Example: ABC Enterprise, a home office furniture company, tracks sales orders in a fact table:
Sales_Order_Fact
table:
CustomerID | ProductID | DateID | UnitSold | SalesAmount | Tax |
---|---|---|---|---|---|
101 | 501 | 202401 | 2 | 500 | 25 |
102 | 305 | 202402 | 1 | 200 | 10 |
103 | 701 | 202403 | 3 | 750 | 37.5 |
104 | 202 | 202404 | 5 | 1200 | 60 |
105 | 608 | 202405 | 4 | 800 | 40 |
Dimension Table
Dimension tables store descriptive attributes related to the fact table.
- Provide details like customer name, location, or product type.
- Help categorize and analyze data.
- Are linked to the fact table through foreign keys.

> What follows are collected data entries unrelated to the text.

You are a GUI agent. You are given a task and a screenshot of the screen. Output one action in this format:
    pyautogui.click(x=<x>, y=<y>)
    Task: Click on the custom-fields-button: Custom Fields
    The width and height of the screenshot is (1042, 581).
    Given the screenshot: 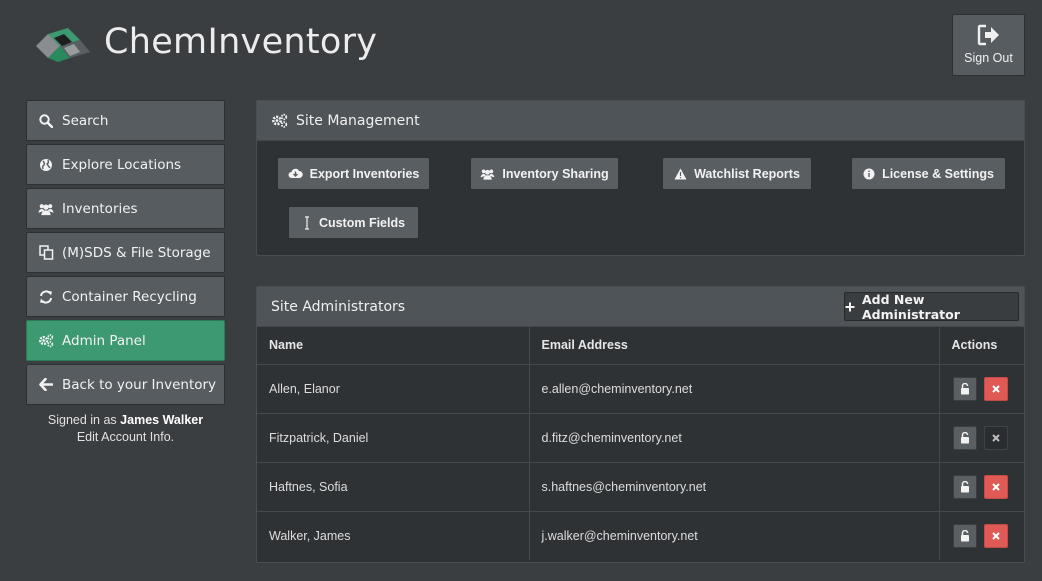 What is the action you would take?
    pyautogui.click(x=354, y=222)
    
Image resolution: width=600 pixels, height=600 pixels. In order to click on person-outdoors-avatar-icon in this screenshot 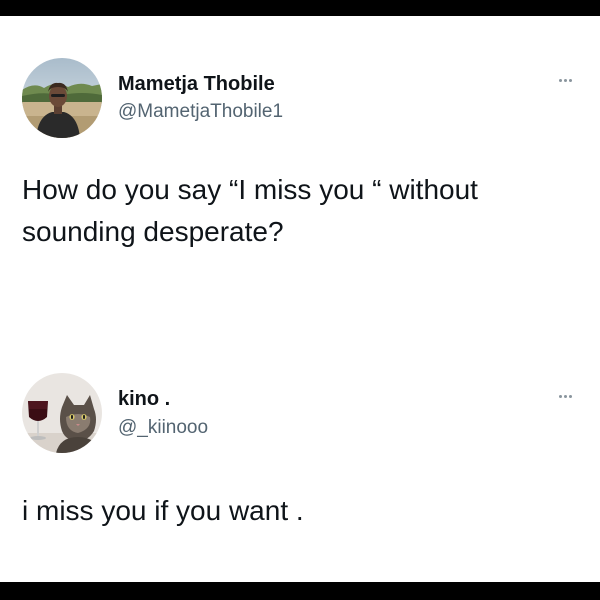, I will do `click(62, 98)`.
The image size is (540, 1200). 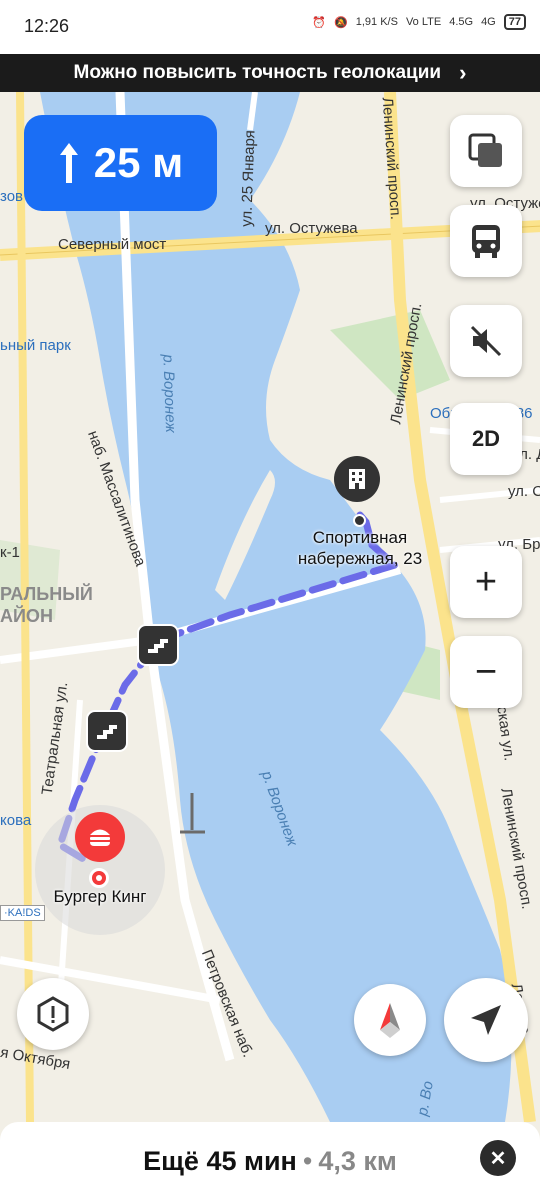 I want to click on signal-icon: 4.5G, so click(x=462, y=22).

Example: Customer dimension table:
Product_Dim
table:
ProductID | LotCode | Color | Description | Model |
---|---|---|---|---|
202 | L100 | Black | Office Chair | X1 |
305 | L200 | White | Desk Lamp | Y2 |
501 | L300 | Gray | Standing Desk | Z3 |
608 | L400 | Silver | Monitor | A4 |
701 | L500 | Brown | Bookshelf | B5 |
Customer_Dim
table:
CustomerID | Name | AccountNum | LoyaltyID | Country | |
---|---|---|---|---|---|
101 | John | ACC1001 | L001 | USA | john@email.com |
102 | Lisa | ACC1002 | L002 | UK | lisa@email.com |
103 | Alex | ACC1003 | L003 | USA | alex@email.com |
104 | Emma | ACC1004 | L004 | Canada | emma@email.com |
105 | Ryan | ACC1005 | L005 | Germany | ryan@email.com |
Time_Dim
table:
DateID | Year | Quarter | Month | DayOfWeek |
---|---|---|---|---|
202401 | 2024 | Q1 | Jan | Monday |
202402 | 2024 | Q1 | Feb | Tuesday |
202403 | 2024 | Q1 | Mar | Wednesday |
202404 | 2024 | Q2 | Apr | Thursday |
202405 | 2024 | Q2 | May | Friday |
Star Schema
A star schema has a single fact table linked to multiple dimension tables.
- Simple structure, fast queries.
- Easy to understand and use.
This layout makes queries fast and efficient.
Snowflake Schema
A snowflake schema is an extension of the star schema where some dimensions are further normalized.
- At least one dimension table is split into smaller tables.
- Requires more joins but reduces redundancy.
This structure provides more flexibility but may slow down queries due to extra joins.
Example: Instead of storing customer country in the Customer table, we create a separate Country table.